- [WORK TO COMPLETE]: The entries below are to be repeated exactly, with the pictures left out.

- [MATERIAL FOR THIS TASK]:

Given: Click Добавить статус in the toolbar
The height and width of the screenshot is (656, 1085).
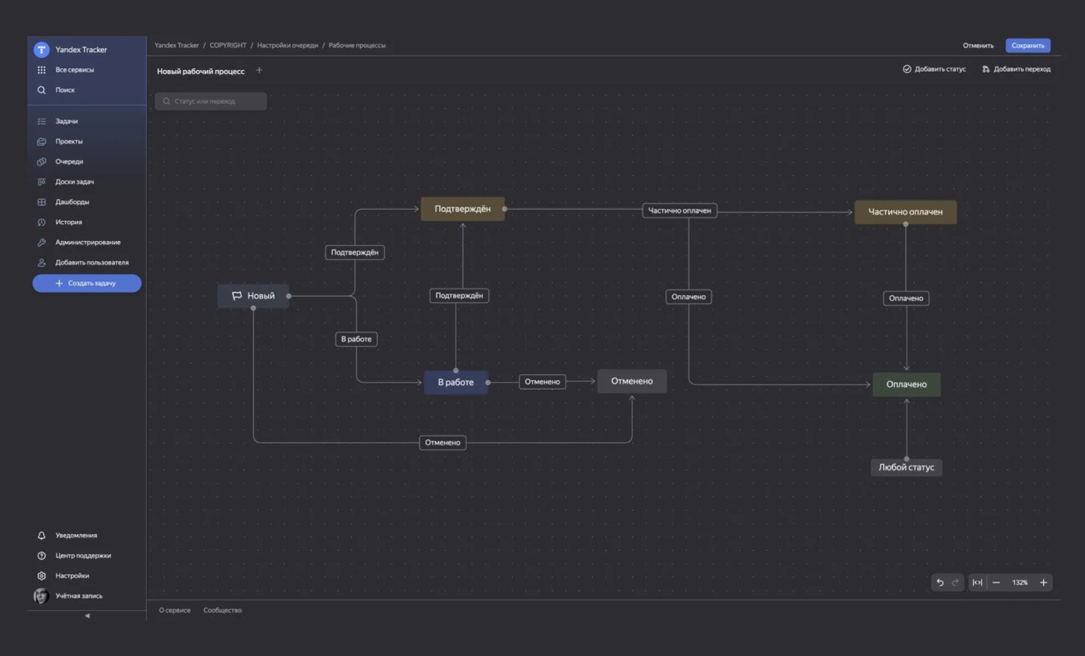Looking at the screenshot, I should (x=934, y=69).
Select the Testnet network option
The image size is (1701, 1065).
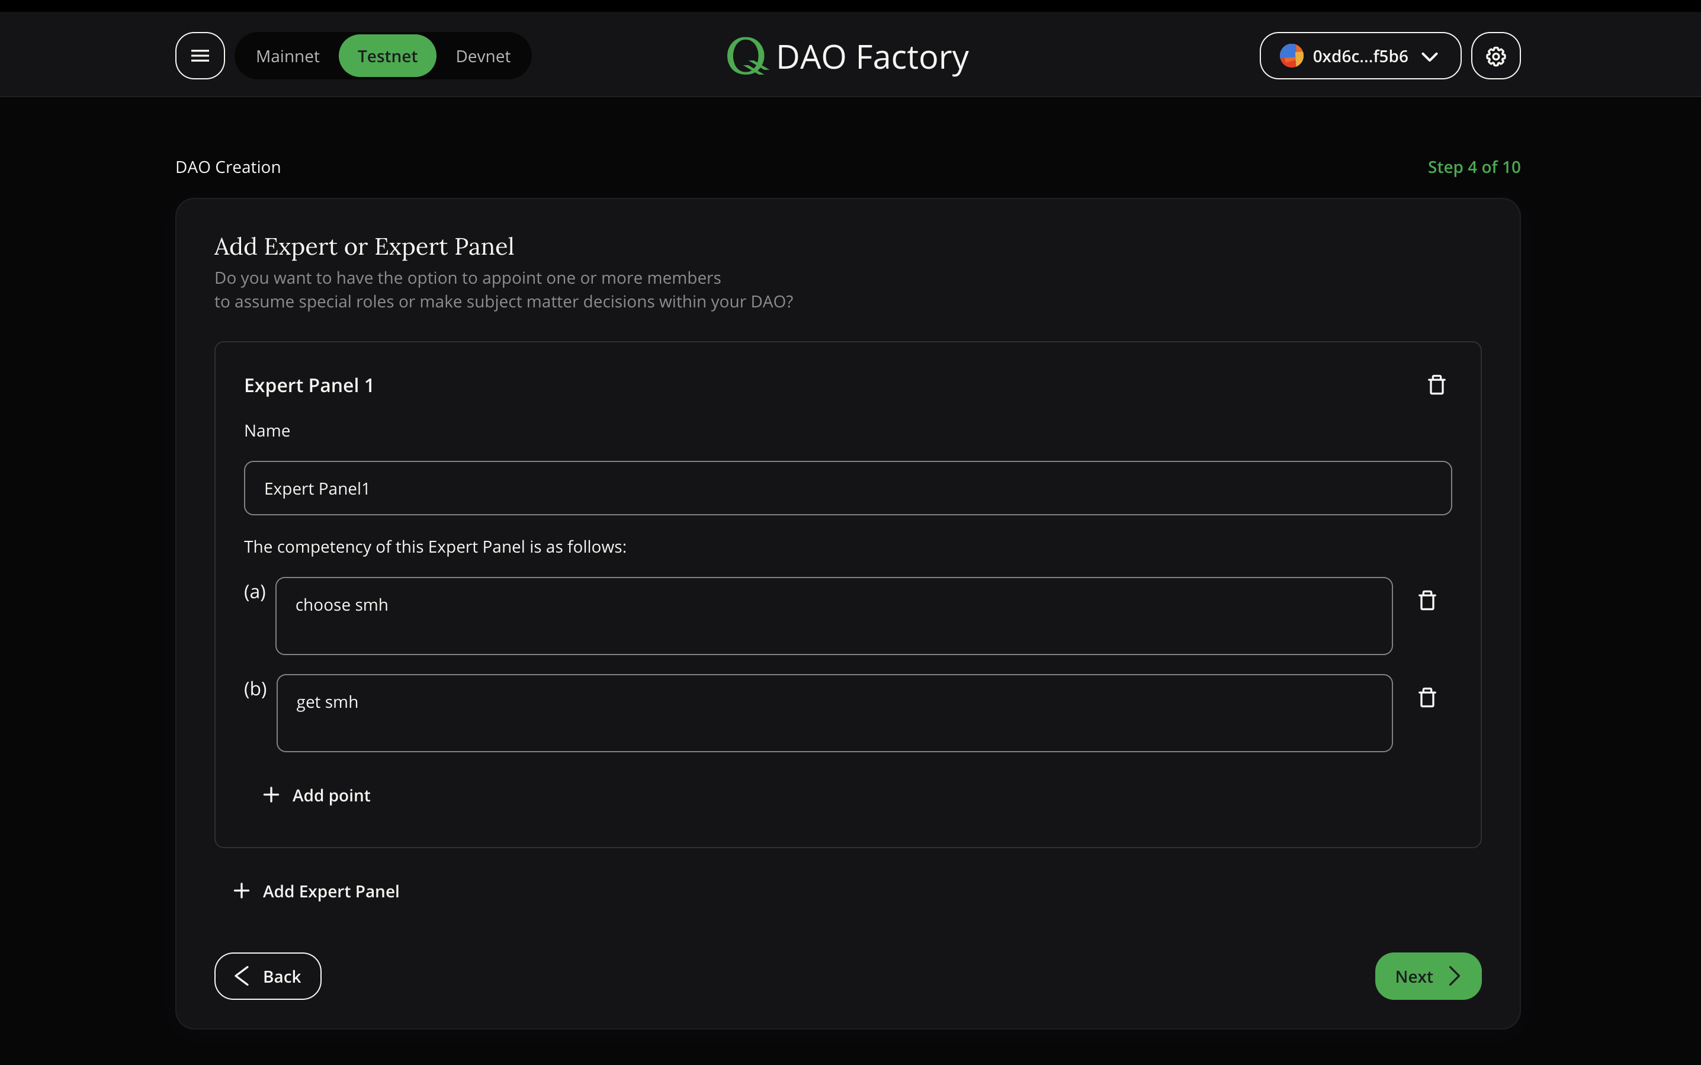click(x=387, y=56)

- [OUTPUT FOR THIS TASK]:
Given: Click Добавить статус in the toolbar
The height and width of the screenshot is (656, 1085).
Looking at the screenshot, I should (x=934, y=69).
Select the Testnet network option
The image size is (1701, 1065).
click(x=387, y=56)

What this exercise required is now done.